Non-Excludable: It is not possible to prevent others from using the resource. Example: Clean air, oceans.
What is the tragedy of the commons?
The overuse and depletion of common pool resources due to their rivalrous and non-excludable nature. Example: Overfishing reduces fish stocks for others and harms ecosystems.
What is the difference between sustainable and unsustainable production?
Sustainable Production: Uses resources at a rate that allows replenishment (e.g., regulated fishing).
Unsustainable Production: Depletes resources faster than they can replenish, leading to degradation (e.g., overfishing).
What is the maximum sustainable yield of a resource?
The highest rate of use that does not harm the resource’s capacity to regenerate. Beyond this point, overuse leads to degradation and reduced yields.
What is the distinction between renewable and non-renewable resources?
Renewable Resources: Can replenish naturally if managed sustainably (e.g., forests, water).
Non-Renewable Resources: Finite and cannot replenish (e.g., fossil fuels, minerals).
Why are non-renewable resources associated with unsustainability?
Non-renewable resources like fossil fuels cannot replenish naturally once depleted.
Mismanagement leads to permanent depletion and harmful externalities like greenhouse gas emissions.
What is market failure?
Market failure refers to the inability of free markets to allocate resources efficiently, leading to overproduction or underproduction of goods/services from society’s perspective.
What is allocative efficiency?
Allocative efficiency is achieved when MB = MC, or when social surplus is maximized, reflecting the optimal allocation of resources.
What are externalities?
Externalities are costs or benefits from production/consumption affecting third parties who are not part of the action, leading to market failure.
What are marginal private benefits (MPB) and marginal private costs (MPC)?
MPB: Benefits to consumers from consuming one more unit of a good.
MPC: Costs to producers for producing one more unit of a good.
What are marginal social benefits (MSB) and marginal social costs (MSC)?
MSB: Benefits to society from consuming one more unit of a good.
MSC: Costs to society from producing one more unit of a good.
When does allocative efficiency fail due to externalities?
Allocative efficiency fails when MPC ≠ MSC or MPB ≠ MSB, causing a divergence between private and social costs or benefits.
What are negative production externalities, and how do they arise?
Negative production externalities occur when production imposes external costs on third parties. These costs are not reflected in the private cost of production and include environmental pollution, depletion of resources, and harm to ecosystems.

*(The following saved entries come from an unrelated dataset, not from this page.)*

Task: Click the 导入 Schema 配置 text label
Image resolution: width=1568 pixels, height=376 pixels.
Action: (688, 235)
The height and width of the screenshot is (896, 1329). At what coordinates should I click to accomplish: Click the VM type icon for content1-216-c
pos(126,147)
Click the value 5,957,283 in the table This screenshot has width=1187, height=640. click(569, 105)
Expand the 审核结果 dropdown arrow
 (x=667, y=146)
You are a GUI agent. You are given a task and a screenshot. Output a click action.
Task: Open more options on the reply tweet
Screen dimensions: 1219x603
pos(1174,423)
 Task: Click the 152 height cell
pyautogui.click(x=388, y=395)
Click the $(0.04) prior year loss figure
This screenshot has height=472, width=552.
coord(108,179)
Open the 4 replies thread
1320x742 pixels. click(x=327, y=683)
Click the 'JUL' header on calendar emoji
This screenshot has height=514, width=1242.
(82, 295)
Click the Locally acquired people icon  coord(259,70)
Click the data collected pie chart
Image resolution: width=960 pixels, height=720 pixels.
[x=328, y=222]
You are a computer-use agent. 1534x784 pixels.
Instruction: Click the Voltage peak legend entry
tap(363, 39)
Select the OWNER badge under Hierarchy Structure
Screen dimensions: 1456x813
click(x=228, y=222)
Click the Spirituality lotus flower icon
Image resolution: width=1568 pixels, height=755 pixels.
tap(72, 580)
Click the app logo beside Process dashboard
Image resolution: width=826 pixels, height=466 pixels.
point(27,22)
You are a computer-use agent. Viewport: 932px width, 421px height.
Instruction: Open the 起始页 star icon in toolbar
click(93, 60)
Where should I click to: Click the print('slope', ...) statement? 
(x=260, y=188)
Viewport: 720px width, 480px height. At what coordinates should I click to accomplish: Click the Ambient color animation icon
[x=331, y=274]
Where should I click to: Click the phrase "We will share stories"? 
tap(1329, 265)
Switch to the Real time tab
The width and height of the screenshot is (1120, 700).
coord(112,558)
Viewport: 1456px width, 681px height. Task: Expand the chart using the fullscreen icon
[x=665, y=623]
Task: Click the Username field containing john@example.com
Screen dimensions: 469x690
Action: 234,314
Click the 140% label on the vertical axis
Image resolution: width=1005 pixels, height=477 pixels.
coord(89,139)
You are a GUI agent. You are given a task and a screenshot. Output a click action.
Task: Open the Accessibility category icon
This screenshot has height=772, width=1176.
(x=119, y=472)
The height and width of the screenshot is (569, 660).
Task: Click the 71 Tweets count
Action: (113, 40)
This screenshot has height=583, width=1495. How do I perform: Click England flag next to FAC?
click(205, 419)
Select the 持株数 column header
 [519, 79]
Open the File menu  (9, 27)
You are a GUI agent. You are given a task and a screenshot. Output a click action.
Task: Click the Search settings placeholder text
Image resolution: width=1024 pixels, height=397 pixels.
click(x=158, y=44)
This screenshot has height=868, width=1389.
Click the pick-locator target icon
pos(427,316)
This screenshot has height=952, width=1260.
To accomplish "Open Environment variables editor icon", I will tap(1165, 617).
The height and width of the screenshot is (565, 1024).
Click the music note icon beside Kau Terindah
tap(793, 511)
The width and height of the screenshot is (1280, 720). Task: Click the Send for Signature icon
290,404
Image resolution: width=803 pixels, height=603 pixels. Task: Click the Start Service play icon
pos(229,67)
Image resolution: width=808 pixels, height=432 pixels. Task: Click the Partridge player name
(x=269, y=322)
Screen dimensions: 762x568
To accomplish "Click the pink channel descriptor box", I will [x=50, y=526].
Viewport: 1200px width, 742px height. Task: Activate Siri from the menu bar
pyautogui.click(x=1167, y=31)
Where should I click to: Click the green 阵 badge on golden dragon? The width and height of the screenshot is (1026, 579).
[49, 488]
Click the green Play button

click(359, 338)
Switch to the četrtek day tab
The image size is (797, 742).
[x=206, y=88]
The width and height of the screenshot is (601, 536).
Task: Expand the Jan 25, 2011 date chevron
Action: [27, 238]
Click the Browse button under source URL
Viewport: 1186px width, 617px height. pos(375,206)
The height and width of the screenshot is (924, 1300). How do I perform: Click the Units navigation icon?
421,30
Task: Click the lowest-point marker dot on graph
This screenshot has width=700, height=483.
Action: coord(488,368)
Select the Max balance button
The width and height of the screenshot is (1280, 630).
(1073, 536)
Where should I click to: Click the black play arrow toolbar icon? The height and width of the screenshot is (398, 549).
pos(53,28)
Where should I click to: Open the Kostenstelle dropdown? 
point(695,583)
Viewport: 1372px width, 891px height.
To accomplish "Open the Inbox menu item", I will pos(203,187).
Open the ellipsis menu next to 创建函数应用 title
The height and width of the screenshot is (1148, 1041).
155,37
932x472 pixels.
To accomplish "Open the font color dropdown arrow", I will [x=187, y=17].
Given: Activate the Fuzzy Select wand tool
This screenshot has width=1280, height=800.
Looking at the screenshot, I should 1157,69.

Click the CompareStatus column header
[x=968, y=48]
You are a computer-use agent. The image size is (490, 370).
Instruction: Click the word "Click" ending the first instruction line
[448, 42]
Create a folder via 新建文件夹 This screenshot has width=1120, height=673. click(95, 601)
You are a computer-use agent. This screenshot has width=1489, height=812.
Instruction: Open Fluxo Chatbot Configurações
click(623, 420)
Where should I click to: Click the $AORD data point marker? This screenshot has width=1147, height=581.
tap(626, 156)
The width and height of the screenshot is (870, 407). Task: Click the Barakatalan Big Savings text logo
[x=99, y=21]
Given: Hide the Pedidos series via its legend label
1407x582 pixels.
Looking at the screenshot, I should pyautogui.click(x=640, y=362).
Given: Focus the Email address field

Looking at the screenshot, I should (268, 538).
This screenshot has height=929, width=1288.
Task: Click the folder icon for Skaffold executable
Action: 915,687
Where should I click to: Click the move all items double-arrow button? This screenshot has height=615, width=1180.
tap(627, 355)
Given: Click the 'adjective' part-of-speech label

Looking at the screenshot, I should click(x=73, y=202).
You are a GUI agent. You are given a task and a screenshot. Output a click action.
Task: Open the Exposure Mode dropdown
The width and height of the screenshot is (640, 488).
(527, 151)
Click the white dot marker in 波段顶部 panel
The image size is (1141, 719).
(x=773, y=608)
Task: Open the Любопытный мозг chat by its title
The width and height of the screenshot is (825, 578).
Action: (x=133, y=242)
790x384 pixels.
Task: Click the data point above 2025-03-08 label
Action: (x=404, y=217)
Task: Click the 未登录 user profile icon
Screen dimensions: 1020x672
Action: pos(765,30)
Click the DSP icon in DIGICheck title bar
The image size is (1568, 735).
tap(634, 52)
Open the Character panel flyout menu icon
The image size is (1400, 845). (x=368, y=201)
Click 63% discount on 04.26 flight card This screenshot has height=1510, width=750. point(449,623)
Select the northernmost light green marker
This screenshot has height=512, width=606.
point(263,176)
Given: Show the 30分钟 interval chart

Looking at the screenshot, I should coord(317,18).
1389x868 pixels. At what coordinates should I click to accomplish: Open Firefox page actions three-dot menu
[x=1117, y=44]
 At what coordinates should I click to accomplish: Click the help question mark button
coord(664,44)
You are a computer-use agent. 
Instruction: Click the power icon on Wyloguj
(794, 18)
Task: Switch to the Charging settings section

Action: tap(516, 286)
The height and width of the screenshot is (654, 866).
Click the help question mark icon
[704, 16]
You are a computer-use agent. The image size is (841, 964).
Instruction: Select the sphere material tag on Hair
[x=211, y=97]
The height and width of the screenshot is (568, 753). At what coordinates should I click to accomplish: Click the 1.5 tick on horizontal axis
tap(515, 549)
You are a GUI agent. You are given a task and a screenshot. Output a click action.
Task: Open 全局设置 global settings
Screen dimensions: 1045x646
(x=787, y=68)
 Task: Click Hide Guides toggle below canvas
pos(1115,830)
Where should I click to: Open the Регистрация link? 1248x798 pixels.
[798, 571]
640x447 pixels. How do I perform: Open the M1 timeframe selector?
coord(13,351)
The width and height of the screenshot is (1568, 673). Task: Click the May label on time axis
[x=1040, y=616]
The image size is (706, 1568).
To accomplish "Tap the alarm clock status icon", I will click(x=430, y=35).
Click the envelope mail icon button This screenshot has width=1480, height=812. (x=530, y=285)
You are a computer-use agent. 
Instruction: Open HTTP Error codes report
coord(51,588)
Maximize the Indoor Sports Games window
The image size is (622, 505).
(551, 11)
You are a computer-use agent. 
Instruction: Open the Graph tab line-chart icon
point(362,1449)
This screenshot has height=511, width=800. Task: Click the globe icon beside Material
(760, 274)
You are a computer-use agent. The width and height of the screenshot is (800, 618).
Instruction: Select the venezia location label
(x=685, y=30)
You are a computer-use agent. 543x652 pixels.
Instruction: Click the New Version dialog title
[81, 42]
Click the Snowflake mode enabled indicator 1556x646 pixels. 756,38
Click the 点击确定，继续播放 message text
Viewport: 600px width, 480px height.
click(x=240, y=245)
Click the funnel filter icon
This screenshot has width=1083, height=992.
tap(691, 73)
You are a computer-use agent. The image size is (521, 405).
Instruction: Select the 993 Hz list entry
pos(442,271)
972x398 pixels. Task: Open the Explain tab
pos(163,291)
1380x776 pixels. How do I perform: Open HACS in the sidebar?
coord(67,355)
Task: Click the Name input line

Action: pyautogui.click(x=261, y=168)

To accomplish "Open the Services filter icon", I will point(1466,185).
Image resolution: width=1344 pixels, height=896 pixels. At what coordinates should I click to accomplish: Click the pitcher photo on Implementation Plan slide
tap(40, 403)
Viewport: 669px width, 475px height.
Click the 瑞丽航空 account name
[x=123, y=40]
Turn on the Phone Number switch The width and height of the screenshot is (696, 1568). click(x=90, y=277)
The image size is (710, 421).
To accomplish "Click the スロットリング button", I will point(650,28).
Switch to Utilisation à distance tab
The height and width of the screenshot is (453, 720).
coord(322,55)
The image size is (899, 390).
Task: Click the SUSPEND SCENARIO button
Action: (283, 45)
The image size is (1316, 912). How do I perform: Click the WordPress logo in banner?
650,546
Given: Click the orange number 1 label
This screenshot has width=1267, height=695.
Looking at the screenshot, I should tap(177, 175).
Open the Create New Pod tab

How is a negative production externality illustrated on a graph?
How to locate welfare cost on the graph
- Always lies between Qm and Qopt
- The base of the triangle gives the difference between MSB and MSC at Qm
- Triangle points towards Q opt
What is a Pigouvian tax, and how does it address negative production externalities?
A Pigouvian tax is a tax equal to the external cost of production (e.g., pollution). It shifts MPC → MSC, reducing output to Qopt, the socially optimal level.
Explain the Pigouvian tax graph.
Without tax: Overproduction at Qm (MPC = D).
With tax: Output reduces to Qopt (MSC = D).
Welfare loss is eliminated as output reaches Qopt.